Tatsächlich war an diesem Tag ein 16-Jähriger an der Hamburger Alster von einem Unbekannten mit mehreren Stichen getötet worden. Seine 15-jährige Begleiterin attackierte der Angreifer allerdings nicht mit einem Messer; vielmehr stieß er sie ins Wasser, sie blieb unverletzt.
Ob die Terroristen sich tatsächlich auf diese Tat beziehen könnten, hat die Polizei zunächst nicht bestätigt.
Auch sonst wirft der Fall etliche Fragen auf. So ist der Zeitpunkt des Bekenntnisses ungewöhnlich: In der Vergangenheit hatte sich die Terrormiliz nach vergleichbaren Taten meist innerhalb von rund 48 Stunden geäußert. In diesem Fall sind nach der Tat knapp zwei Wochen vergangen.
Hamburgs Innensenator Andy Grote (SPD) sagte, man nehme die aktuellen Hinweise auf einen möglichen IS-Hintergrund sehr ernst. Allerdings enthalte die Bekennernachricht des IS auch Ungereimtheiten. "Ziel des IS - auch bei Bekennungen - ist regelmäßig, Angst und Verunsicherung zu verbreiten. Deshalb ist es richtig, dass die Ermittlungen mit Hochdruck, aber auch mit professioneller Unaufgeregtheit und in alle Richtungen weiter geführt werden", teilte Grote mit.
Die Bundesanwaltschaft prüft die angebliche Bekennerbotschaft des IS. Es gebe noch keine Entscheidung, ob der Generalbundesanwalt den Fall an sich ziehe, sagte ein Behördensprecher. Die Hamburger Mordkommission geht nun unter Beteiligung des Staatsschutzes ebenfalls dem Hinweis auf einen IS-Hintergrund nach.
Die Hintergründe des tödlichen Angriffs am 16. Oktober sind bisher völlig unklar. Der Polizei zufolge hatte sich das Verbrechen gegen 22 Uhr unter der Kennedybrücke ereignet, wo die beiden Jugendlichen am Ufer saßen. Der Täter sei etwa 23 bis 25 Jahre alt und 1,80 bis 1,90 Meter groß gewesen. Er habe den 16-Jährigen unvermittelt hinterrücks angegriffen und mit mehreren Stichen verletzt, vermutlich mit einem Messer. Der Jugendliche starb kurz darauf im Krankenhaus.

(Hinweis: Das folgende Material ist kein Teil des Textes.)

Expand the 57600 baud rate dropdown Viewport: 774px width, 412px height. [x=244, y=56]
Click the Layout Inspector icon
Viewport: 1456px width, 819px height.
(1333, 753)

Vom Täter und der Tatwaffe fehlt bislang jede Spur. Hinweise auf einen extremistischen Hintergrund gab es bei der Tat und unmittelbar danach nicht.
Die von "Amaq" zunächst auf Arabisch und Englisch verbreitete Mitteilung war so formuliert, dass offen blieb, ob die angeblichen Opfer verletzt oder getötet wurden. Demnach könnten sie sowohl erstochen als auch niedergestochen worden sein.
Weiter heißt es in der Botschaft, der "Soldat" des IS habe die Attacke "als Reaktion auf die Aufrufe ausgeführt, Bürger der Koalitionsländer anzugreifen". Gemeint sein dürfte das internationale Bündnis gegen die Terrormiliz. Mit derartigen Aufrufen hat der "Islamische Staat" seine Anhänger in der Vergangenheit wiederholt zu Gewalt angestachelt.
Dass die Islamisten des IS auch Deutschland im Visier haben, hatte sich in jüngster Zeit mehrfach gezeigt. Zuletzt sorgte der Fall des Syrers Jaber Albakr für Aufsehen, der sich schon Sprengstoff besorgt hatte, um den Ermittlern zufolge einen Berliner Flughafen anzugreifen. Albakr erhängte sich kurz nach seiner Festnahme in seiner Zelle.
Das Thema soll an diesem Dienstag auch in der routinemäßigen Lagebesprechung der Chefs der deutschen Sicherheitsdienste im Kanzleramt eine Rolle spielen.